Required task: Count the lines of the material below that contain the string "each", matching case exactly. Reply with the number only.

------

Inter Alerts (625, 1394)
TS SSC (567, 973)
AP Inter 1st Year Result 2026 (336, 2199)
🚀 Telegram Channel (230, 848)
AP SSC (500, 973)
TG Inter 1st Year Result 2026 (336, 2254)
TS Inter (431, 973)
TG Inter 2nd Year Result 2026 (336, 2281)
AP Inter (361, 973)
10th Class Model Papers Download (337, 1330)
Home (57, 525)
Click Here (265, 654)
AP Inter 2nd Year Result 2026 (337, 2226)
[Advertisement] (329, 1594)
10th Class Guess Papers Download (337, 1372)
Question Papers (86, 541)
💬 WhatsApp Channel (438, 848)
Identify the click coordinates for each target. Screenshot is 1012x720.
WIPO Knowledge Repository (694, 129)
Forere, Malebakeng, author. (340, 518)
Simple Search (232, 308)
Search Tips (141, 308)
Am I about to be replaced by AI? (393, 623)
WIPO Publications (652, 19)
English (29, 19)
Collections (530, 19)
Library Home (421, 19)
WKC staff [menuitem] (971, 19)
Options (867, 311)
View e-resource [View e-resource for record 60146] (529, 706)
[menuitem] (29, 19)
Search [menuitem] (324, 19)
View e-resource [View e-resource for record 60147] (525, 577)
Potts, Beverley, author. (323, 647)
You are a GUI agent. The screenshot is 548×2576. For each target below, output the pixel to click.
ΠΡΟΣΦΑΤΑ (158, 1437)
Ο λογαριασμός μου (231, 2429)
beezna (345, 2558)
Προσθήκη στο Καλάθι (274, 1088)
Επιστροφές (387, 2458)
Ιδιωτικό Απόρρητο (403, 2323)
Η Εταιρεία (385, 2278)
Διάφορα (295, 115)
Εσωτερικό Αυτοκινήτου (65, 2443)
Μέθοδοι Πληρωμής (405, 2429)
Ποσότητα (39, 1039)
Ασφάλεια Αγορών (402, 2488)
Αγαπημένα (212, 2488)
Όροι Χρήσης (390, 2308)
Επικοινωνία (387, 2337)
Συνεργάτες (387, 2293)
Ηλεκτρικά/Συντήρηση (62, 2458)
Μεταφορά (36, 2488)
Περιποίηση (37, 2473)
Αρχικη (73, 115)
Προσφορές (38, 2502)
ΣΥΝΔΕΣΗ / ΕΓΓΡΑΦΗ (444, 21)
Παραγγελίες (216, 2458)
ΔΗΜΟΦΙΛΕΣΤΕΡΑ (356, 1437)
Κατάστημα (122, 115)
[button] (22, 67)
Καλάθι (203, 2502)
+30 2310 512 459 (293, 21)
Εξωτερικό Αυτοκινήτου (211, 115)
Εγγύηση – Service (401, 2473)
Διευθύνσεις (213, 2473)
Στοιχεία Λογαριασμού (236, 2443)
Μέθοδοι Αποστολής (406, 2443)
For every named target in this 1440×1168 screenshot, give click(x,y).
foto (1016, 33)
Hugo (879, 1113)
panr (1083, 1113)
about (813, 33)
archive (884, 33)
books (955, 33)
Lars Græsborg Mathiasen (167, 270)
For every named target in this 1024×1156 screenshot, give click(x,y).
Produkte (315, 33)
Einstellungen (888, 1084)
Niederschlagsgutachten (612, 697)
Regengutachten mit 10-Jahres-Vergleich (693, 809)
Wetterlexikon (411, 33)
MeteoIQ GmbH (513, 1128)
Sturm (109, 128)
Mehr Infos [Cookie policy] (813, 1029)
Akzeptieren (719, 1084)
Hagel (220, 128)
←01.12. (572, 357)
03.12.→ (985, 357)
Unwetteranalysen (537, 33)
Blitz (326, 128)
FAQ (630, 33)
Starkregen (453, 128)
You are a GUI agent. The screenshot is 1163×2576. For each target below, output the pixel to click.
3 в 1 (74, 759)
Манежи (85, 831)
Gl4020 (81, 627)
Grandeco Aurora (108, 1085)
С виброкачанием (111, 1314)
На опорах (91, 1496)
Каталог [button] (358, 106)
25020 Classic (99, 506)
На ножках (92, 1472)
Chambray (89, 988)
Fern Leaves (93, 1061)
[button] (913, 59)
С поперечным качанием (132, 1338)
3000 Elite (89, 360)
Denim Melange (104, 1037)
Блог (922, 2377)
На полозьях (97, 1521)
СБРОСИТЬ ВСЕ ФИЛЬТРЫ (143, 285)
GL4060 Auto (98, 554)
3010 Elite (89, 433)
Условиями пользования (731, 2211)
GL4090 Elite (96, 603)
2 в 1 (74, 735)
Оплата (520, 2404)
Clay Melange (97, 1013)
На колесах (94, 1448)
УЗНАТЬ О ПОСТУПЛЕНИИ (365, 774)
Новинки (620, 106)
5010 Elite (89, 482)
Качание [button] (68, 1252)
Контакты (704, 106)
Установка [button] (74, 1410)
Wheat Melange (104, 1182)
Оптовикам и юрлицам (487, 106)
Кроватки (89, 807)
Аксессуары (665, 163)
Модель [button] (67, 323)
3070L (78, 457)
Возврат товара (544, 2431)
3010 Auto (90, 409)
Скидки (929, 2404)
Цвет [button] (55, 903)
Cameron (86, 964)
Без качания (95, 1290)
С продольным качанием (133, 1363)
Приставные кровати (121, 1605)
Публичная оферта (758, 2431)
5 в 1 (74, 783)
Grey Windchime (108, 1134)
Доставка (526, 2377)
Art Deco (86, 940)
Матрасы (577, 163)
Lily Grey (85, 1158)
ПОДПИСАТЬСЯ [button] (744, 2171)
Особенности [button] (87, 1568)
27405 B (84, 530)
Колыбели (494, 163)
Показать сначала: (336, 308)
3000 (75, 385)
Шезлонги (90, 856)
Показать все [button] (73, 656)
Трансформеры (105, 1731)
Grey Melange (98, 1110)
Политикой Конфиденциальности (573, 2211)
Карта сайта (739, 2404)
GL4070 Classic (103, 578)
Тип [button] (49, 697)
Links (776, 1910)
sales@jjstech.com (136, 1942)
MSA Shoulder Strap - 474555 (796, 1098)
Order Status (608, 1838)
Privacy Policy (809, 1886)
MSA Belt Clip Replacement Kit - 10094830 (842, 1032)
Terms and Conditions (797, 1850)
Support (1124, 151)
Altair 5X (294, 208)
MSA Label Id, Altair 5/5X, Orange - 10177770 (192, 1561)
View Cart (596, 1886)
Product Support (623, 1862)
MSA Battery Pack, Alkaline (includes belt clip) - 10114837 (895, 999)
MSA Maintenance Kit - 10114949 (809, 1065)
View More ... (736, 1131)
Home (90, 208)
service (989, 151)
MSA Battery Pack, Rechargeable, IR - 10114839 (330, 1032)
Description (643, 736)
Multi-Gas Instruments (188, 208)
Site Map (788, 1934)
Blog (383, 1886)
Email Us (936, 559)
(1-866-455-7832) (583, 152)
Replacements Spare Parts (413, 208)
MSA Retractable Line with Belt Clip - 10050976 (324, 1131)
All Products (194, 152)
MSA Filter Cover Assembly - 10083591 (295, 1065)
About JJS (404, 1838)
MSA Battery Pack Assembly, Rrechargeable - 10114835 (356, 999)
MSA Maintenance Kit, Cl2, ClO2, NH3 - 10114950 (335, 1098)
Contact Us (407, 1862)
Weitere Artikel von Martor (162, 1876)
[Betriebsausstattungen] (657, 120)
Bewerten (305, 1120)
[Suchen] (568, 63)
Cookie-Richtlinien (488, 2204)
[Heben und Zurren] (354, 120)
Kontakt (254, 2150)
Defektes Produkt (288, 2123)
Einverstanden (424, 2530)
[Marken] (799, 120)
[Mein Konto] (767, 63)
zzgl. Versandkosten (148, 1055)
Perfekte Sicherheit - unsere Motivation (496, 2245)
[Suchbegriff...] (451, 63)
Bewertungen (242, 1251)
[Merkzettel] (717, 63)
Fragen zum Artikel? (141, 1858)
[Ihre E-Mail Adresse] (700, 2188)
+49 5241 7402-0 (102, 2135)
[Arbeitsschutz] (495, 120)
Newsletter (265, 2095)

------

Answer to the exercise: 3